The novel was written partly as a literary parody of Vladimir Nabokov's 1955 novel Lolita, partly as a "reply both to the book and to the icon that the character Lolita has become."[1] It tells the story of thirteen-year-old Lucky Lady Linderhoff, and her mother, and their lodger, whom Lucky calls Roger Fishbite.[2]
While taking its inspiration from Nabokov's Lolita, Prager's novel is narrated by Lucky, not Fishbite, and displays a number of twists and turns that differ from the original text. Prager also updates the story, setting it in the modern-day period, rather than choosing to set it in the 1950s.[3]

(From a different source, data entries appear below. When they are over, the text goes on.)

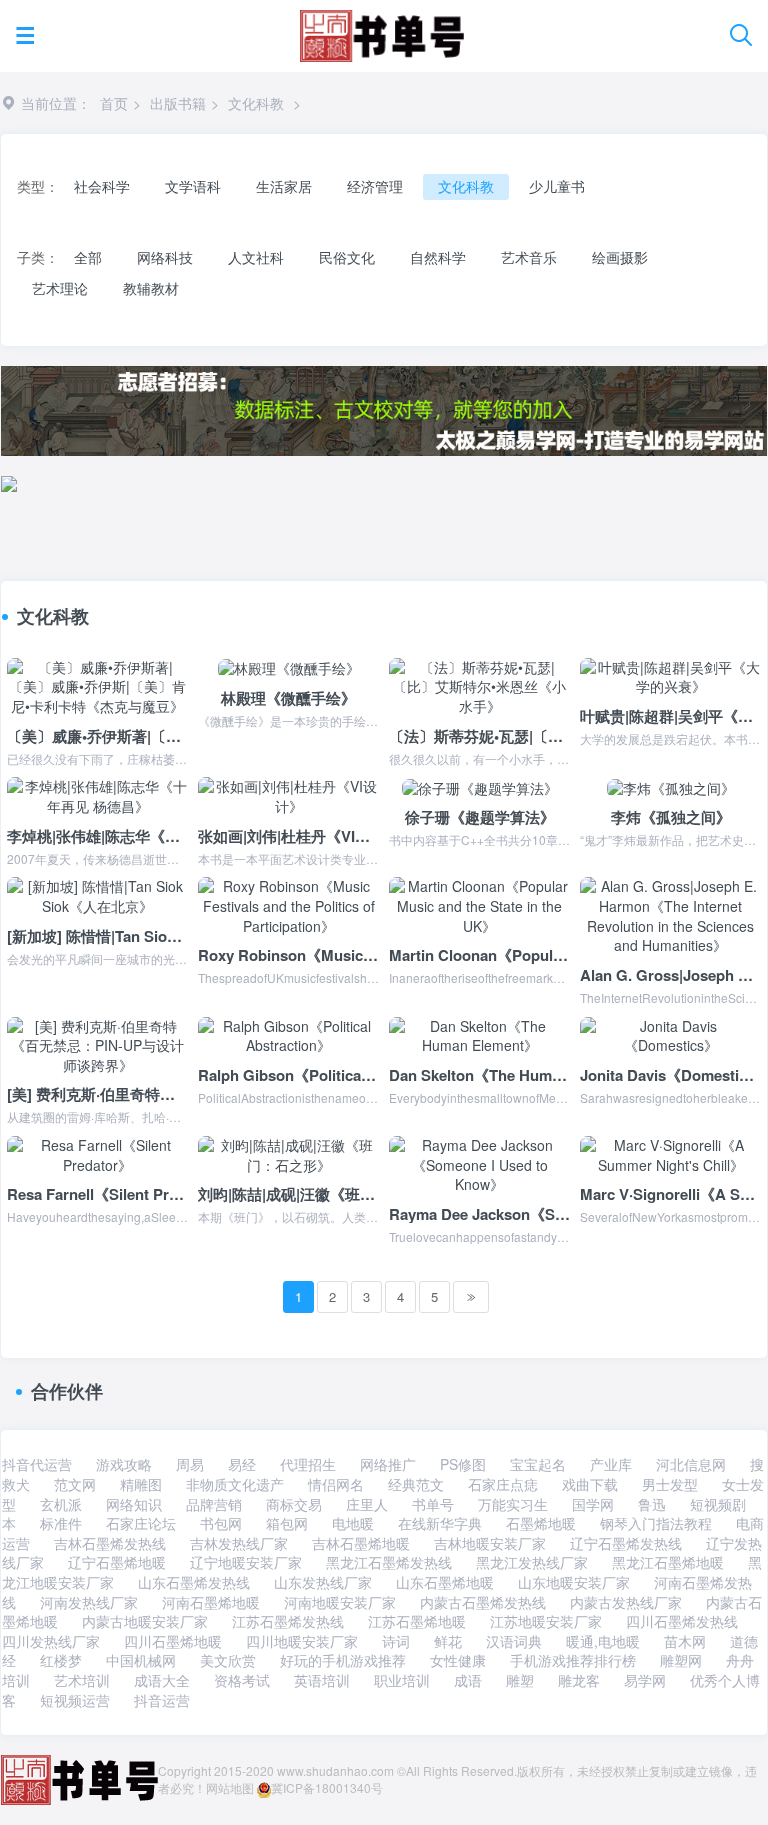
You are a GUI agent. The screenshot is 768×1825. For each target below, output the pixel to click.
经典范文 (416, 1484)
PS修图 (463, 1464)
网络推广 (388, 1464)
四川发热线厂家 (51, 1641)
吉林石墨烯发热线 (110, 1543)
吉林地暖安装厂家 (490, 1543)
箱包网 (287, 1523)
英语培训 (322, 1680)
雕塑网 (681, 1660)
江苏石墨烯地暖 (417, 1621)
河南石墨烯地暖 (211, 1602)
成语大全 (162, 1680)
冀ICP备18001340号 (327, 1787)
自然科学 (438, 257)
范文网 (75, 1484)
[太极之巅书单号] (381, 31)
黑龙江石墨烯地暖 (668, 1562)
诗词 (396, 1641)
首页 (114, 103)
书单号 (433, 1504)
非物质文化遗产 (235, 1484)
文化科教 (256, 103)
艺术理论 (60, 288)
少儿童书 (557, 186)
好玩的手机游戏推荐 (343, 1660)
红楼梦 (61, 1660)
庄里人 (367, 1504)
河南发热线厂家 (89, 1602)
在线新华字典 (440, 1523)
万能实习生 (513, 1504)
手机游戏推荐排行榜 (573, 1660)
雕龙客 (579, 1680)
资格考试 (242, 1680)
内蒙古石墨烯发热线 (483, 1602)
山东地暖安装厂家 (574, 1582)
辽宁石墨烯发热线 (626, 1543)
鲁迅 (652, 1504)
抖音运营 (162, 1700)
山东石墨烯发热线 (194, 1582)
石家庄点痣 (503, 1484)
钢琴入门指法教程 (656, 1523)
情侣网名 (336, 1484)
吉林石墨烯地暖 (361, 1543)
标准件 (61, 1523)
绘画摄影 (620, 257)
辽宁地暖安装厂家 (246, 1562)
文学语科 (193, 186)
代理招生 (308, 1464)
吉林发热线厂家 (239, 1543)
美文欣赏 (228, 1660)
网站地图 (230, 1787)
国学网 (593, 1504)
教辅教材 (151, 288)
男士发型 (670, 1484)
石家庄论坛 (141, 1523)
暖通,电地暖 (603, 1641)
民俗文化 (347, 257)
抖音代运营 (37, 1464)
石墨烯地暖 (541, 1523)
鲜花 (448, 1641)
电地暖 (353, 1523)
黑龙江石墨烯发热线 (389, 1562)
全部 (88, 257)
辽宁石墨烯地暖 (117, 1562)
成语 (468, 1680)
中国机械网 (141, 1660)
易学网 (645, 1680)
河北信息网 (691, 1464)
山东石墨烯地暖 (445, 1582)
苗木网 (685, 1641)
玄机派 (61, 1504)
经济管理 (375, 186)
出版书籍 (178, 103)
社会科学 (102, 186)
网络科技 (165, 257)
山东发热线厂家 (323, 1582)
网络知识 (134, 1504)
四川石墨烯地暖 (173, 1641)
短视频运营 (75, 1700)
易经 (242, 1464)
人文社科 (256, 257)
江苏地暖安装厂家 (546, 1621)
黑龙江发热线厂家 (532, 1562)
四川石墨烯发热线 (682, 1621)
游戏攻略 (124, 1464)
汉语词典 (514, 1641)
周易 (190, 1464)
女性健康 (458, 1660)
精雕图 (141, 1484)
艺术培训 (82, 1680)
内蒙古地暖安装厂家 (145, 1621)
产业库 (611, 1464)
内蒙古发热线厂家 (626, 1602)
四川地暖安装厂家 (302, 1641)
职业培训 (402, 1680)
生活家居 (284, 186)
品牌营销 (214, 1504)
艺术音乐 (529, 257)
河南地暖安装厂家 (340, 1602)
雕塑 (520, 1680)
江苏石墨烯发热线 (288, 1621)
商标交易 (294, 1504)
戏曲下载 (590, 1484)
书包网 (221, 1523)
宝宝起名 (538, 1464)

At the heart of the novel is the issue that Lucky raises constantly throughout: The way in which children in America (and western society in general, I would add) are hated and feared by a society that seeks to eroticise them whilst at the same time destroying them.[4]
What prevents the novel from devolving into an inside joke is the enthralling voice of Lucky Linderhof, who, at nearly 15, tells her tale with the world-weariness befitting an elder statesman of child abuse.[5]